Dhunbai Cowasji Jehangir (1860 – 15 July 1940) was an Indian philanthropist and leader of women's organizations, based in Bombay.

== Early life ==
Dhunbai Wadia was born in Bombay, the daughter of Ardeshir Hormusjee Wadia, a member of the Wadia family. Her family were Parsis. She was presented to Queen Victoria in 1885, on her first visit to England.

== Career ==
Jehangir was a co-founder and secretary of the Princess Mary Victoria Gymkhana, a women's social and educational club in Bombay. In 1907, she presided over the All-India Women's Conference at Ahmedabad. She was vice-president of the Bombay chapter of the Indian Women's Council for many years. As a leader of the Bombay branch of the National Baby and Health Week Association in the 1920s, she founded Bombay Baby Week, a week of lectures, demonstrations, and films on child health topics. She represented India in 1924, at the Wembley Empire Exhibition in London. In 1927, she was one of the first women Justices of the Peace in Bombay. She received the gold Kaisar-i-Hind Medal. In 1935 she was president of the Women's Branch of the Indian National Association.
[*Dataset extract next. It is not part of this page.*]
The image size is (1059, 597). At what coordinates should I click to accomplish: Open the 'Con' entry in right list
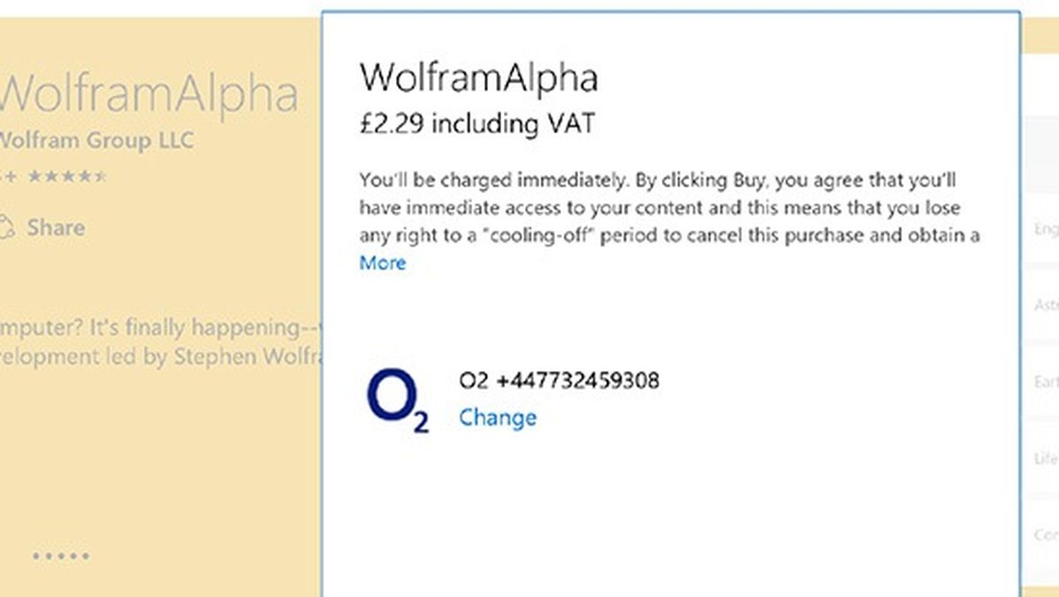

She raised funds for women's health, famine relief, and other causes. "There was hardly a movement intended to secure the educational and social progress of women with which the late Dowager Lady Cowasji Jehangir was not actively associated," noted one tribute in 1940.
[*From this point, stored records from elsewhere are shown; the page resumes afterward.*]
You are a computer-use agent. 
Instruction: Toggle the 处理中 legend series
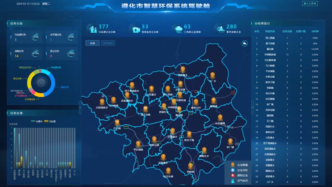[x=35, y=121]
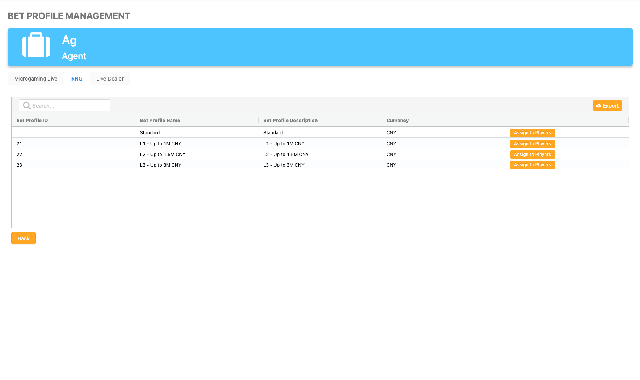Screen dimensions: 640x380
Task: Assign Standard profile to players
Action: [x=532, y=133]
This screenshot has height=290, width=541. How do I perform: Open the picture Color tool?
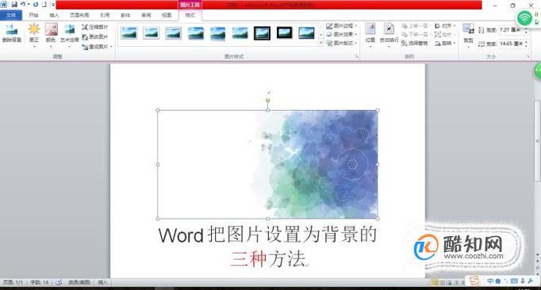(x=51, y=32)
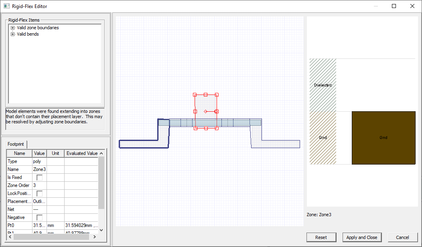Click the horizontal scrollbar below the Footprint table
Screen dimensions: 422x247
click(x=51, y=236)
The Lady Dhunbai Jehangir Home for the Destitute opened in 1938. It was the largest private institution of its kind in Bombay in the 1950s and 1960s.

== Personal life and legacy ==
In 1876, Dhunbai Wadia married banker and industrialist Jehangir Cowasji Jehangir Readymoney. They had three children, all born before 1880, including two daughters, Cooverbai (who died as a young woman) and Bapsey Sabavala, and their son Sir Cowasji Jehangir, 2nd Baronet. Her husband died in 1934, and she died in 1940, aged 79 years. Her Zoroastrian funeral was attended by thousands of mourners.

The Sorabji Ratanji Patel Agiary in Pune includes a hall named for Lady Dhunbai Cowasjee Jehangir. A portrait of Lady Jehangir is prominent at the entrance of the Cowasji Jehangir Hall in Mumbai.

One of Jehangir's grandchildren was the artist Jehangir Sabavala.